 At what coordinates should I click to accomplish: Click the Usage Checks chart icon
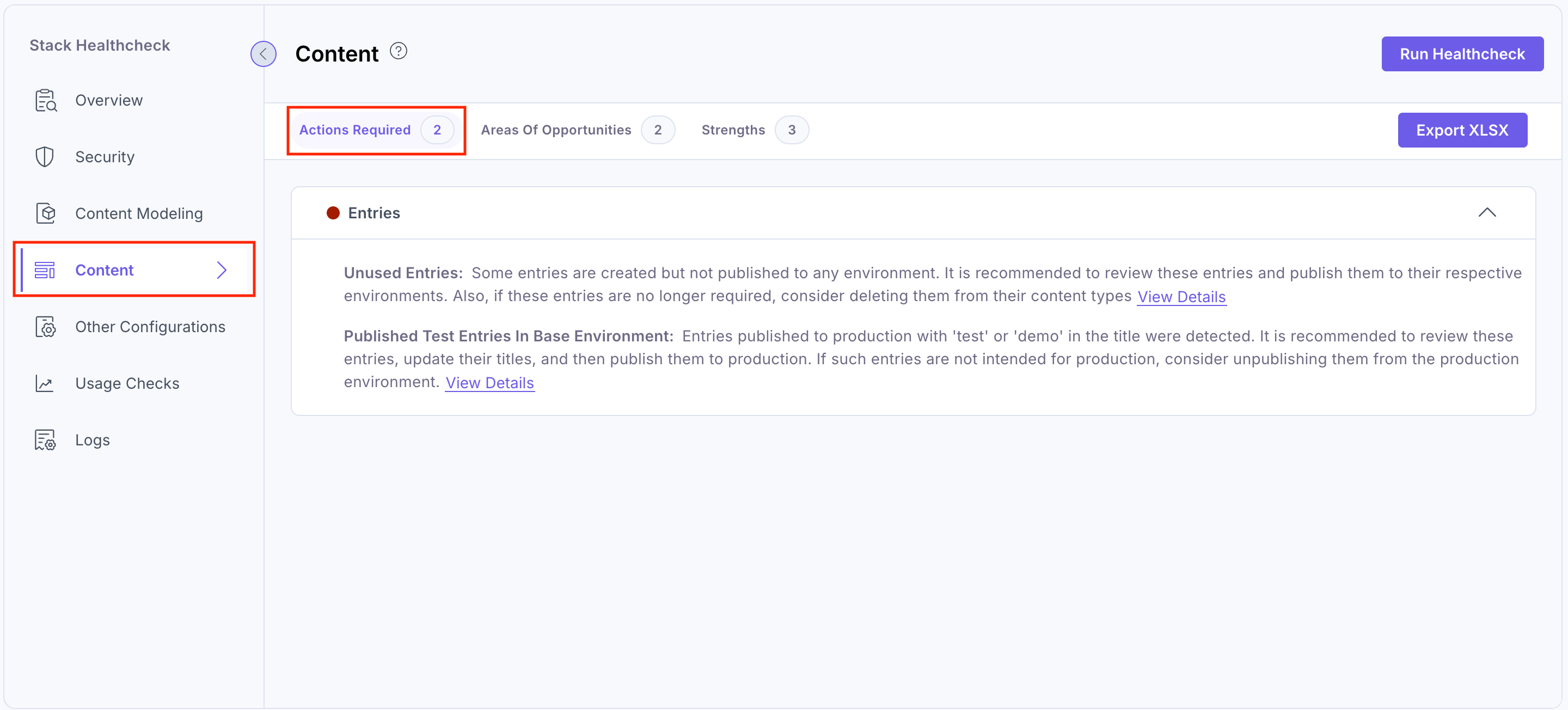point(45,383)
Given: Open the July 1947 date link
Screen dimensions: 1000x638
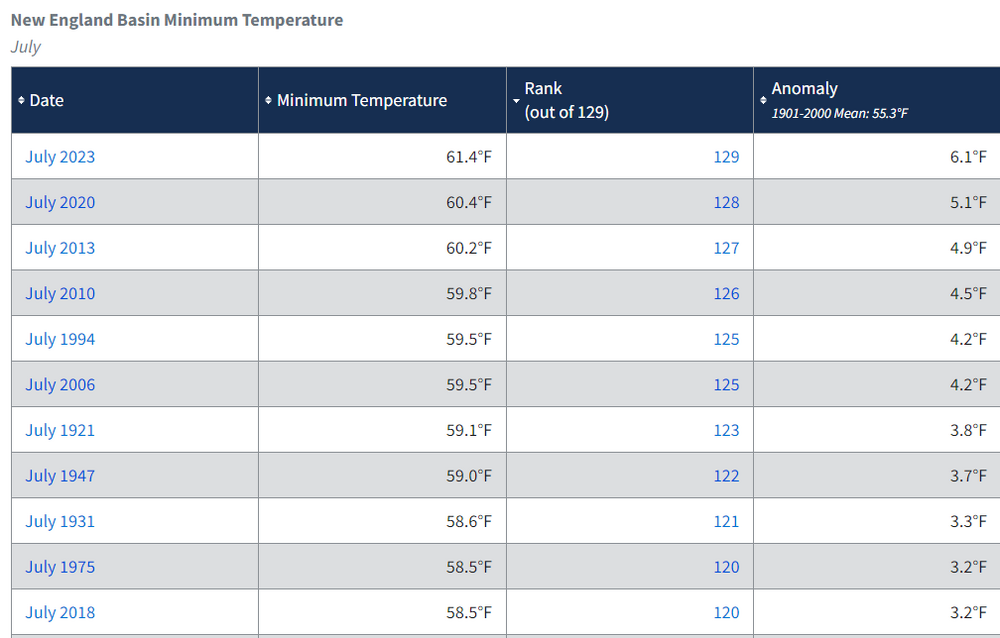Looking at the screenshot, I should click(x=60, y=476).
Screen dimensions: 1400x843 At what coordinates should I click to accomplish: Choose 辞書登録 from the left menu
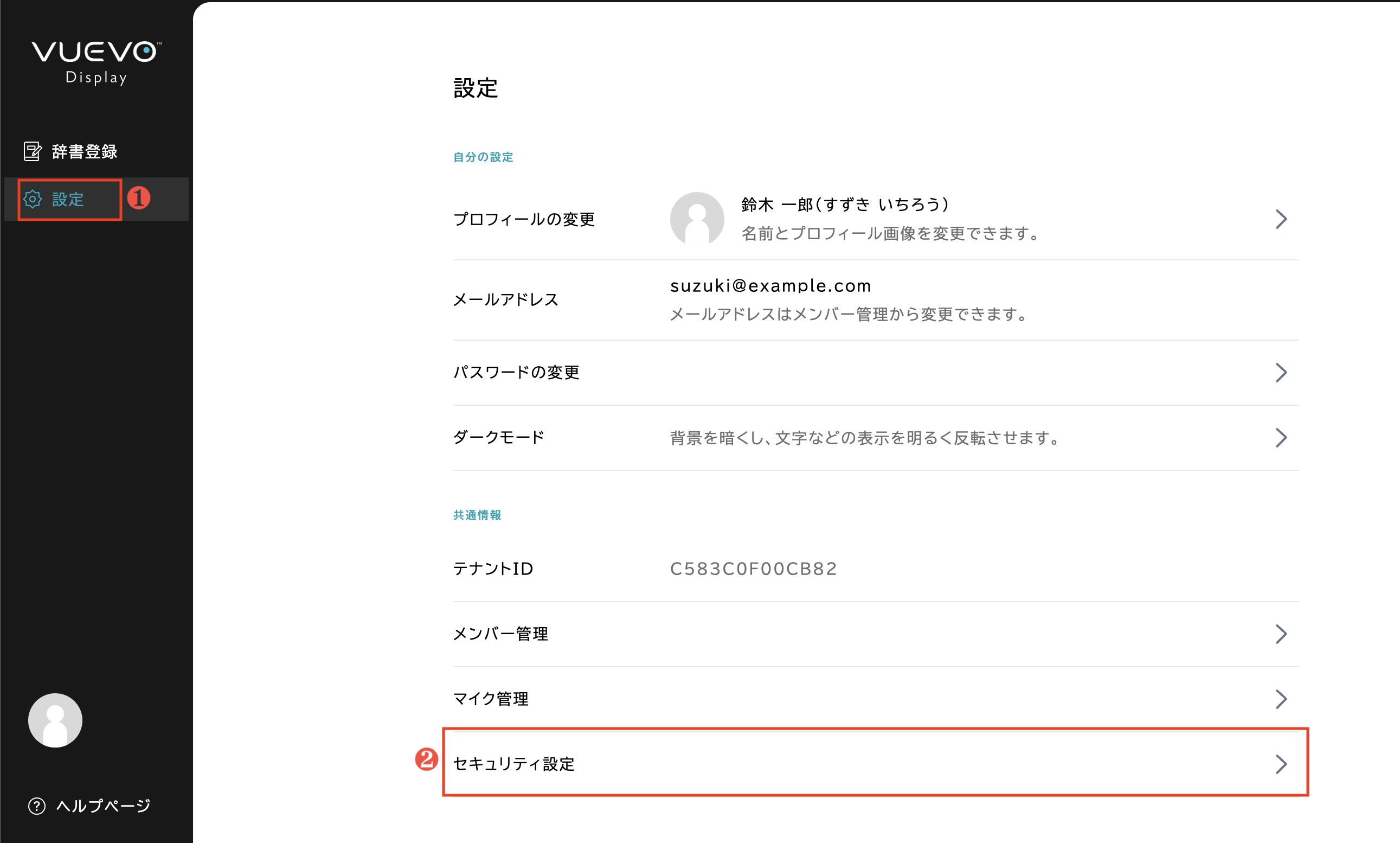(x=84, y=151)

------------

_WRITTEN PROBLEM_.
Please reproduce every one of the records above word for word, leaving out the pictures.

_WORKED ANSWER_.
 At what coordinates should I click to accomplish: Click the Usage Checks chart icon
point(45,383)
Given: Open the July 1947 date link
Screen dimensions: 1000x638
Looking at the screenshot, I should click(x=60, y=476).
Screen dimensions: 1400x843 At what coordinates should I click to accomplish: Choose 辞書登録 from the left menu
(x=84, y=151)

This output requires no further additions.